Professor Michelle Ryan’s 2015 TEDxExeter talk has been viewed nearly 70,000 times in the past six months, and tops a recent compilation of TEDx talks on the way we work. 

Michelle Ryan is Professor of Social and Organisational Psychology at the University of Exeter. Her TEDxExeter talk examines work-life balance – asking whether it is about balancing time or balancing identity. Her research demonstrates that in male-dominated professions, such as surgery, science and the police force, men and women start out with the same ambition to succeed, but women’s ambition erodes over time.

“It was incredible to participate in the TEDxExeter event and be able to speak to so many engaged people about my research,” says Professor Ryan. “To see the talk reach out to a global online audience through the TEDx website is very rewarding. We really need to rethink what we mean by work-life balance and understand how issues of identity and belonging might feed into how we can strike a balance between who we are at home and who we are at work.”

The lack of women at the top is often put down to a ticking biological clock or the time constraints of having a family. Professor Ryan’s research has found other reasons why women don’t make it.  Fewer than 10 per cent of surgical consultants are women – and yet their hours and demands on time are no less than those on nurses or midwives, both careers with many women in senior roles.

Ryan argues that how people feel about their workplace is important. “You feel you have a good work-life balance if people like you have made it [to the top].” Where people can’t see anyone like them in senior roles they are more likely to stop aspiring to achieve them, and are less likely to make the sacrifices needed to succeed.

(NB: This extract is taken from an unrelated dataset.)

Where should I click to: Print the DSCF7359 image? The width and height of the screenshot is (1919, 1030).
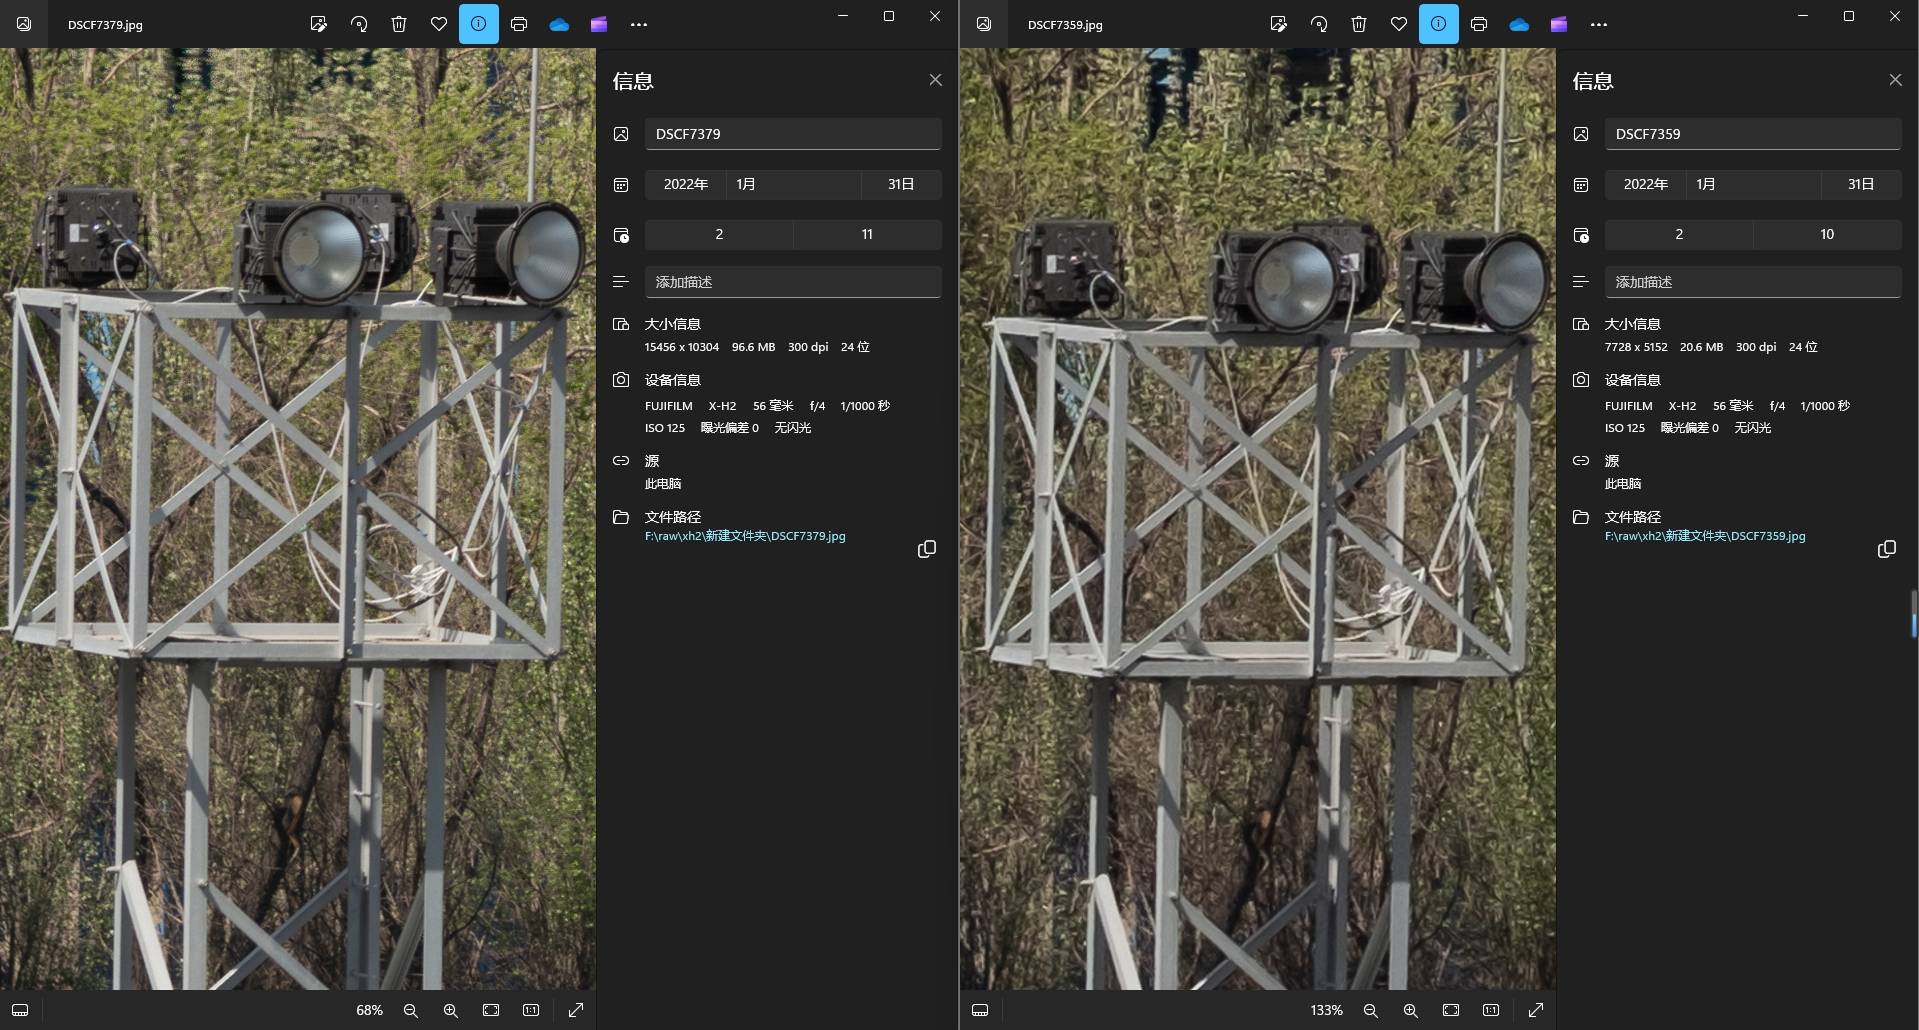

“We are delighted that Michelle’s talk has got this recognition from TEDx,” says TEDxExeter licensee and curator Claire Kennedy. “It brings a new angle to why women are not as successful in the workplace as we know they can be, and that knowledge will help more people to break down barriers.

“It is also exciting that another TEDxExeter talk has been highlighted. Other talks have been selected to be on TED.com including Scilla Ellworthy’s talk on fighting win non-violence and Bandi Mbubi’s talk Congo Calling from 2012. Karima Bennoune’s when people of muslim heritage challenge fundamentalism and Harry Baker’s love poem for lonely prime numbers were also chosen for TED.com in 2014.

These four talks have been viewed over 4 million times, and talks from our first four conferences have been viewed more than 5 million times.”